This raises the question of how and what should we be teaching in primary and secondary schools today? How to prepare today’s teenagers for a labor market which in a dozen years’ time will be dominated by petabytes of data and robots? Which competences to invest in and how to reallocate people threatened with the loss of their current job? What should we do as business leaders to influence the digital society, and how to shape it in order to fully benefit from the development of civilization? And finally, how to write and change the law to adapt it to the rapidly changing social, economic and technological circumstances? There are a lot of questions, and the future seems very unpredictable.
There is no doubt that change is taking place now. Therefore, we should decide how to translate these questions into specific political and social activities as soon as possible. Decisions should be made on whether a universal basic income will be better, or investments should be made in order to properly educate or help people adjust to the new technological opportunities, so that they do not lose their jobs but rather gain new knowledge needed in the world of automation. A major role in this change is played not only by the public sphere, but also by corporations such as Google, Facebook or Microsoft, which should undertake activities to properly educate society and aim for sensible investments in startups and new technologies.

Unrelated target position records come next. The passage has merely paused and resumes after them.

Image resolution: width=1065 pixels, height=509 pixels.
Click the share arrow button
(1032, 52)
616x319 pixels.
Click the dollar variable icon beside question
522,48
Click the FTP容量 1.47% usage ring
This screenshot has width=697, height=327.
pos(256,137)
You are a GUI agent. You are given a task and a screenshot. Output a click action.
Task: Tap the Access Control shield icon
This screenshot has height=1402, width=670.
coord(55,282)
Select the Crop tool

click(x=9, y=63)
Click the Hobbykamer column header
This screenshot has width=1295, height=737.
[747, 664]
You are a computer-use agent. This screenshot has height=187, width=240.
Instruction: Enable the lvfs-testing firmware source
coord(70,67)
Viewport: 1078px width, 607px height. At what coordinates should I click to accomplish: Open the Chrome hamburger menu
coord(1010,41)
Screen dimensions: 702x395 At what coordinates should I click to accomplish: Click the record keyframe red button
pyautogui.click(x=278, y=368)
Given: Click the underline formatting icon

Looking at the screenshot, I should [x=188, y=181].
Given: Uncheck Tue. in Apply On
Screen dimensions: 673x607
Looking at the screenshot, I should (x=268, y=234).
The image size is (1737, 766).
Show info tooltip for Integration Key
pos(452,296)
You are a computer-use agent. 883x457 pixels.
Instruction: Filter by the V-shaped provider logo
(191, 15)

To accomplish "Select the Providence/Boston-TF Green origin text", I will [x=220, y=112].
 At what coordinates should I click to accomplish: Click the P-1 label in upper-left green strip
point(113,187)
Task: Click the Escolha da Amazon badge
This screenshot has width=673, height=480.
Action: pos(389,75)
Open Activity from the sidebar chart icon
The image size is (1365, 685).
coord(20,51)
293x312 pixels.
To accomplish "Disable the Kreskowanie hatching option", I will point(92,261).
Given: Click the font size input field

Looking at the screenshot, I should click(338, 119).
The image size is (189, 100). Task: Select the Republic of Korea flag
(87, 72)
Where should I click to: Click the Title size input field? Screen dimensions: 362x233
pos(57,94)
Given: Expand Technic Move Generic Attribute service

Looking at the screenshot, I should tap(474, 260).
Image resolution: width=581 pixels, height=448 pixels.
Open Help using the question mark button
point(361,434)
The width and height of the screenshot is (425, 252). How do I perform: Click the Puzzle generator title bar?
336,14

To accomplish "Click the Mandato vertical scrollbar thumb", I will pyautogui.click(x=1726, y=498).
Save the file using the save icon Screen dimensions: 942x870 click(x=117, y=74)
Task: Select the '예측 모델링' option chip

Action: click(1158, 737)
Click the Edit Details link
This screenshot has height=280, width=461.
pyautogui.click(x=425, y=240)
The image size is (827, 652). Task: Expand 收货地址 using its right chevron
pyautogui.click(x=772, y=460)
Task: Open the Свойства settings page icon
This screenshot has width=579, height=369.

The conference at the University of Berkeley definitely showed that we still have a lot of work ahead of us in terms of facing the social challenges associated with the next technological breakthrough. However, we should be optimistic and draw on the history of such changes and the three industrial revolutions to date: while new technologies have always changed the labor market, they have certainly raised the level of affluence and have given us more leisure time. Let us hope that we will be able to achieve this once again, and we will be able to use the effects in order to ensure the sustainable development of all societies.